**Source document:**

== == ==

Postby admin » Fri Oct 13, 2023 10:18 pm

Trump’s Longtime CFO Lied, Under Oath, About Trump Tower Penthouse
by Dan Alexander
Senior editor at Forbes, covering Donald Trump's business.
Oct 12, 2023,11:04am EDT

In trying to distance himself from Donald Trump’s false financial statements, Allen Weisselberg kept lying.

Allen Weisselberg, the longtime chief financial officer of the Trump Organization, lied in sworn testimony on Tuesday when questioned about Donald Trump’s penthouse atop Trump Tower.

Weisselberg was on the stand as part of a $250 million lawsuit that the New York attorney general is waging against Trump and his associates, including Weisselberg, accusing them of lying about Trump’s net worth to financial institutions. To arrive at inflated figures, the Trump Organization used demonstrably incorrect facts, such as valuing Trump’s penthouse as if it contained 30,000 square feet, when it in fact consisted of 10,996.

== == ==

**Stored rows:**
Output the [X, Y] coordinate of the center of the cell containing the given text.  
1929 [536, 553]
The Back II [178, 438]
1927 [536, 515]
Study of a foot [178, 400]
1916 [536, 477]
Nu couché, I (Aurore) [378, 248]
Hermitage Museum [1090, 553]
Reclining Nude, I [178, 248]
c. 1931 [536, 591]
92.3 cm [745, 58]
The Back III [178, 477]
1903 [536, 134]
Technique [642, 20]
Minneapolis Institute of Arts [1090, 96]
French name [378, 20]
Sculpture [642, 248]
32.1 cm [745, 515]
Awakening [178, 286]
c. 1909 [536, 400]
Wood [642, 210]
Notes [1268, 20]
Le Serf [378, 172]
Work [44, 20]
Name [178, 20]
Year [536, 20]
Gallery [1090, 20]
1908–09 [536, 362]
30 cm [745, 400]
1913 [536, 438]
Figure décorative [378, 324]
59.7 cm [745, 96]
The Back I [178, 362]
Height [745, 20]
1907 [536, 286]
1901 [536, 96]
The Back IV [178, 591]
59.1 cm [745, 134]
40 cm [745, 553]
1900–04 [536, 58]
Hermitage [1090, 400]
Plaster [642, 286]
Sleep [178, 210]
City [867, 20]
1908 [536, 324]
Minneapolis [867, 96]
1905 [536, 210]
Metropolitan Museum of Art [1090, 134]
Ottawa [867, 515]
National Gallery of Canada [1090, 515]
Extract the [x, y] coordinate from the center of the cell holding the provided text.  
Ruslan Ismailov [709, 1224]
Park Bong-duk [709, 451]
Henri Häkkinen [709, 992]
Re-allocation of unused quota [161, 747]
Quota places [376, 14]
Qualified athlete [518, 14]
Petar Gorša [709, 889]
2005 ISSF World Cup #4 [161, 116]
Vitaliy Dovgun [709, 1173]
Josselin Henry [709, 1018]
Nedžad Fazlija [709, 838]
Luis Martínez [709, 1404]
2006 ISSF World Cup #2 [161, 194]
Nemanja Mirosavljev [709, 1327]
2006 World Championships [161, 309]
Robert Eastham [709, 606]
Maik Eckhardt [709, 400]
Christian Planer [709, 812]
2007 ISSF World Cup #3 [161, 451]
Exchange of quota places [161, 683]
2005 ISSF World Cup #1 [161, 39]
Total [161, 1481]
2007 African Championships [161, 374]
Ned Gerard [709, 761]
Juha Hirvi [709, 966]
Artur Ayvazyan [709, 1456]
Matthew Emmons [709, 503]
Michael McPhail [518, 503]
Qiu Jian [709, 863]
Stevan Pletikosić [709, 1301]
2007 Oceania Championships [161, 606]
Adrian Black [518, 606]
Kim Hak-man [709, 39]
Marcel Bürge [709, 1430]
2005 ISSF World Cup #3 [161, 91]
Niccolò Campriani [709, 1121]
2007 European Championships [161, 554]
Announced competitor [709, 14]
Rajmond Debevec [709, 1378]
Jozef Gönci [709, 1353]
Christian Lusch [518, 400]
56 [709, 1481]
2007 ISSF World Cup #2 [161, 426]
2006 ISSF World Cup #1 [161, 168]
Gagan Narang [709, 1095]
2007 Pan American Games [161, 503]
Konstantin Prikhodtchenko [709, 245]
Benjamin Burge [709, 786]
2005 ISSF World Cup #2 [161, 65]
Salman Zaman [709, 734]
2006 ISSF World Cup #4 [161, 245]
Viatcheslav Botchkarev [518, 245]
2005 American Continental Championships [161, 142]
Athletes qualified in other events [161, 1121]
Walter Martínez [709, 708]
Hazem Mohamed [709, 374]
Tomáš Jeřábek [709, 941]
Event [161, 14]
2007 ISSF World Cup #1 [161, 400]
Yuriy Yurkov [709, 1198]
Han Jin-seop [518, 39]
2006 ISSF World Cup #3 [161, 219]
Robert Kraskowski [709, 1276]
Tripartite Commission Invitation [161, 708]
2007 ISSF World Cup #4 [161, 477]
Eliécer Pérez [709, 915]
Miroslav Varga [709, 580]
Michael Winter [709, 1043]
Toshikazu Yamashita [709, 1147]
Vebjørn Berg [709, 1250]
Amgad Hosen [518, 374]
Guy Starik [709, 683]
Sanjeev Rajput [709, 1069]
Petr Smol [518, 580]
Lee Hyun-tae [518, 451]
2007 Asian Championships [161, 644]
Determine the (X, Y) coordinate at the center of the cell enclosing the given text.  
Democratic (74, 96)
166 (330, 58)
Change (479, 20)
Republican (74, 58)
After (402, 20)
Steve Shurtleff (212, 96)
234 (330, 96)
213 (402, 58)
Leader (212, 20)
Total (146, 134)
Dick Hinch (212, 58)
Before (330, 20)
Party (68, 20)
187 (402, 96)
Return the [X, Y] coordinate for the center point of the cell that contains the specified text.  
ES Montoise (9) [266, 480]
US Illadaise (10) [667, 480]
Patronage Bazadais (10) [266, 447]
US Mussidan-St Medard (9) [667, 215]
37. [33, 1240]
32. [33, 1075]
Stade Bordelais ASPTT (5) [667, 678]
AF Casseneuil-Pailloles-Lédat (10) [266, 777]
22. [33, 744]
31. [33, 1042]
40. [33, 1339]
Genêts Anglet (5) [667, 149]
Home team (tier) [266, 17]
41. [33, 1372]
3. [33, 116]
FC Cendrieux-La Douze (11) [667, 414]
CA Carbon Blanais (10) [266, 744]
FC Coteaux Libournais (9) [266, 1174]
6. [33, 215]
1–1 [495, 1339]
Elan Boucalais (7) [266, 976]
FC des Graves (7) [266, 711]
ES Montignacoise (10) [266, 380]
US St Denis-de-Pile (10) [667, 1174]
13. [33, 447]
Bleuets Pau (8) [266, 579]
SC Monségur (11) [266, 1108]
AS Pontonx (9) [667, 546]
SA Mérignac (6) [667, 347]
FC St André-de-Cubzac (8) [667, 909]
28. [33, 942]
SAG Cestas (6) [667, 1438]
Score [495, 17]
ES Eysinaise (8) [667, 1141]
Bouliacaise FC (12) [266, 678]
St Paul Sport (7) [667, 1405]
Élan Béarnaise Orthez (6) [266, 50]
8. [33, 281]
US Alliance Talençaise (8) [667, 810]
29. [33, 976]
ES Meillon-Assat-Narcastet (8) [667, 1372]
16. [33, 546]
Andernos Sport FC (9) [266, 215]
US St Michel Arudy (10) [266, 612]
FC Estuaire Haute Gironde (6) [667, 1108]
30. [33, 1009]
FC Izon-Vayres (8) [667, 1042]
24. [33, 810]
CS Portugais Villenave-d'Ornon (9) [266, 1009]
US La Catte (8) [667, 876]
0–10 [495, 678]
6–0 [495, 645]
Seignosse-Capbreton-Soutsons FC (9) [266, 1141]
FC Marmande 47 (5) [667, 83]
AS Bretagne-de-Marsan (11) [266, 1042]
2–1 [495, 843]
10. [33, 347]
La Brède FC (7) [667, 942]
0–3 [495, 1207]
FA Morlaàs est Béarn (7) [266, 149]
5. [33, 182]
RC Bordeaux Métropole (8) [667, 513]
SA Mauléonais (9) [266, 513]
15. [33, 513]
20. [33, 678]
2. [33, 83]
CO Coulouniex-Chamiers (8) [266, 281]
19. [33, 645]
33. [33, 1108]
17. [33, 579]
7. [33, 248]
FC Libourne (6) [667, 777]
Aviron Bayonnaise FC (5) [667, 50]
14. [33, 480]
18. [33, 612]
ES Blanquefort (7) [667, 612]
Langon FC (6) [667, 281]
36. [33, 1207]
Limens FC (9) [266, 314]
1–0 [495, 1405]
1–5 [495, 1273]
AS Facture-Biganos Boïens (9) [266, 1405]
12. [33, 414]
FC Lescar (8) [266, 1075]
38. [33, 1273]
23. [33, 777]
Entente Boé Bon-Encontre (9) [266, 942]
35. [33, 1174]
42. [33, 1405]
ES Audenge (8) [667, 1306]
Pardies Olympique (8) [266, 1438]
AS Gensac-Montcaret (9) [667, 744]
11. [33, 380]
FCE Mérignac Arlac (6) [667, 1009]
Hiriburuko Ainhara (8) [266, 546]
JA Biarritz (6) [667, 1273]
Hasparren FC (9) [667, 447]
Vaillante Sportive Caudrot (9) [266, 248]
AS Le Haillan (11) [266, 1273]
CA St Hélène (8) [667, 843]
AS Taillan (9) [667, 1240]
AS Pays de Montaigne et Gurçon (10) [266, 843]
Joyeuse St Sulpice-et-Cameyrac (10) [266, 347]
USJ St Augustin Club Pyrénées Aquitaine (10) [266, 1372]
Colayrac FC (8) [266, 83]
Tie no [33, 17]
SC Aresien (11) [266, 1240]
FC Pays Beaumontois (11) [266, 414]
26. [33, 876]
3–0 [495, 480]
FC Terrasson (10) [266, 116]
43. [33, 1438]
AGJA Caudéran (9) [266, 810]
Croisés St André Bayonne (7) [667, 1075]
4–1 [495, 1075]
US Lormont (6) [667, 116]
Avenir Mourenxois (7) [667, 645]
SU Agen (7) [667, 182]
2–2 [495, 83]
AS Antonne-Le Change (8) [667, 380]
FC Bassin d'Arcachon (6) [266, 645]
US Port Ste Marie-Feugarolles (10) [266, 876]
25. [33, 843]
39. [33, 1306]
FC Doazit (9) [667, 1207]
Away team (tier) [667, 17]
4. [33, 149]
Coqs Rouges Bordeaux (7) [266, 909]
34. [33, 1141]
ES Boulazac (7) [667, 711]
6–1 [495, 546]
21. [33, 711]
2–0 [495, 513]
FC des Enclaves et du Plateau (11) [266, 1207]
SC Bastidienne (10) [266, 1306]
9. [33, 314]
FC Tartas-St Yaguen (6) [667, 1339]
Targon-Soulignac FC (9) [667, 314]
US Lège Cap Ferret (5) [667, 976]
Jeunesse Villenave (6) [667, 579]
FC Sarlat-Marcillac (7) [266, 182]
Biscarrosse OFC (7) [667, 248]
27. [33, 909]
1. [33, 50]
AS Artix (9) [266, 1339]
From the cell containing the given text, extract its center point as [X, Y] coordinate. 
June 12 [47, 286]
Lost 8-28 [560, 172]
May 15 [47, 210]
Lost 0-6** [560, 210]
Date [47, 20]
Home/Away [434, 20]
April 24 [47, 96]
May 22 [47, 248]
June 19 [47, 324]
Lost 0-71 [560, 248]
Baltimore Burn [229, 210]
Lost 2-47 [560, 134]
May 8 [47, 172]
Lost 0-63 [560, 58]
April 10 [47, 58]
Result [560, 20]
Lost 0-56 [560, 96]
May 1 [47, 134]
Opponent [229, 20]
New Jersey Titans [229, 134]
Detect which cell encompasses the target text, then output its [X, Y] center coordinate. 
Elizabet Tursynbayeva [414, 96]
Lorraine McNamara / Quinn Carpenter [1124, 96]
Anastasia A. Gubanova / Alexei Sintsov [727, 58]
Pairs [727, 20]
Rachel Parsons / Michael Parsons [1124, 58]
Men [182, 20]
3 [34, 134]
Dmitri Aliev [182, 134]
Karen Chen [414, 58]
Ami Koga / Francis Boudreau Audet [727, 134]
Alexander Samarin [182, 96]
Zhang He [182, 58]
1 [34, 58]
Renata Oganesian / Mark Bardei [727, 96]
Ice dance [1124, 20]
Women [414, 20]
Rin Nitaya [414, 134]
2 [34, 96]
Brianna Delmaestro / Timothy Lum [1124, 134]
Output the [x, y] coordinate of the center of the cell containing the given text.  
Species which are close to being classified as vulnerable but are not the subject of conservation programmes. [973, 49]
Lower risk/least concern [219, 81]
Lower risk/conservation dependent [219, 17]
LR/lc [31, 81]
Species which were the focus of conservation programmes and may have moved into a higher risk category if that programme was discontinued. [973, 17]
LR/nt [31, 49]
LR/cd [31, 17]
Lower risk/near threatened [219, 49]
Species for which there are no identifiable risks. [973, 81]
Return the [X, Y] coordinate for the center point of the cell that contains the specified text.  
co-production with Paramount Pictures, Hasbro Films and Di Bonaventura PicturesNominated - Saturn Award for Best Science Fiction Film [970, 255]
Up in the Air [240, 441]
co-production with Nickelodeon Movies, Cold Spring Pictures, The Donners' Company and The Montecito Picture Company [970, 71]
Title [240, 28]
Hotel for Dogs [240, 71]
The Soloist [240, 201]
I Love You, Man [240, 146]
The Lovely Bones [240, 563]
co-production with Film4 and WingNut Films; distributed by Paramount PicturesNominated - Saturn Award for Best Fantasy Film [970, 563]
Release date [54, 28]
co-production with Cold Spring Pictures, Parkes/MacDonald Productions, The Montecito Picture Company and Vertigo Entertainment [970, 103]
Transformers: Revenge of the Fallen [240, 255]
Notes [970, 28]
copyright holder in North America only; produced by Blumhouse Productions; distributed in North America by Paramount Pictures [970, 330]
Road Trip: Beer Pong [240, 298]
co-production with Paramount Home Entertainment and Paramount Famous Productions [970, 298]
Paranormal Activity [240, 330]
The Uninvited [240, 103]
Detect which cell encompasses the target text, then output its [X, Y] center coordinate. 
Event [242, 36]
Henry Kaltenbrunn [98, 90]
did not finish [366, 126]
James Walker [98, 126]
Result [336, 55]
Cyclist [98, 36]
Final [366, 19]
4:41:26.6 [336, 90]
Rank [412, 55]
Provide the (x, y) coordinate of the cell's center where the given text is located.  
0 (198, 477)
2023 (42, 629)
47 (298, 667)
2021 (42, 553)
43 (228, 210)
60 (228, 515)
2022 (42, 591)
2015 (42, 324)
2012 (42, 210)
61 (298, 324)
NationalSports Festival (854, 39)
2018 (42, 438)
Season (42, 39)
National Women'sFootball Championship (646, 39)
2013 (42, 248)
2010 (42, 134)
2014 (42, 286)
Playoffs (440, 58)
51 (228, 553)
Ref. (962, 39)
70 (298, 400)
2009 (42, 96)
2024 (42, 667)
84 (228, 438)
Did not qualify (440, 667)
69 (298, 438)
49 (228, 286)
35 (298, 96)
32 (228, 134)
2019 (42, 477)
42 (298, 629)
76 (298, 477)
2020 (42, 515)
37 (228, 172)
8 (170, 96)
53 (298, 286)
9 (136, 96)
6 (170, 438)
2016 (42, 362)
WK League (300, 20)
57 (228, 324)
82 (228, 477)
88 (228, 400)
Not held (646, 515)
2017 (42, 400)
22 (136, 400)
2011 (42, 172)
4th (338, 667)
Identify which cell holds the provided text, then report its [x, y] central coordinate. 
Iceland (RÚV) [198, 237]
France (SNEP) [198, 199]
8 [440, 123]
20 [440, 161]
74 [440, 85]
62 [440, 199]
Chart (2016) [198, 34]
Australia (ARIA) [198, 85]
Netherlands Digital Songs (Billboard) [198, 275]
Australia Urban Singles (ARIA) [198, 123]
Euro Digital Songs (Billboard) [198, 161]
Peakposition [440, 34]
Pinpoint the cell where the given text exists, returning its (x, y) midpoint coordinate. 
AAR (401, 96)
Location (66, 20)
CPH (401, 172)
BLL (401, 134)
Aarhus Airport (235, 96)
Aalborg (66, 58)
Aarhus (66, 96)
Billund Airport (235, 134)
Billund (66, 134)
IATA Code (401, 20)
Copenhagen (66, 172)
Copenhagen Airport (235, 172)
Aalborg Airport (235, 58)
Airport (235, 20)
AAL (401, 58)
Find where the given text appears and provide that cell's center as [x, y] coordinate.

== == ==

**Jobs:**
1. Reproduce the passage of the article on Allen Weisselberg's testimony from "Allen Weisselberg, the" to "consisted of 10,996.", substituting "apartment" for "penthouse" wherever it occurs.
2. Using the article on Allen Weisselberg's testimony, answer the following:
(a) Who is named as the author?
(b) What is the amount of the lawsuit brought by the New York attorney general?
(c) How many square feet did Trump's penthouse actually consist of?

**Responses to the tasks:**
1.
Allen Weisselberg, the longtime chief financial officer of the Trump Organization, lied in sworn testimony on Tuesday when questioned about Donald Trump’s apartment atop Trump Tower.

Weisselberg was on the stand as part of a $250 million lawsuit that the New York attorney general is waging against Trump and his associates, including Weisselberg, accusing them of lying about Trump’s net worth to financial institutions. To arrive at inflated figures, the Trump Organization used demonstrably incorrect facts, such as valuing Trump’s apartment as if it contained 30,000 square feet, when it in fact consisted of 10,996.

2.
(a) Dan Alexander
(b) $250 million
(c) 10,996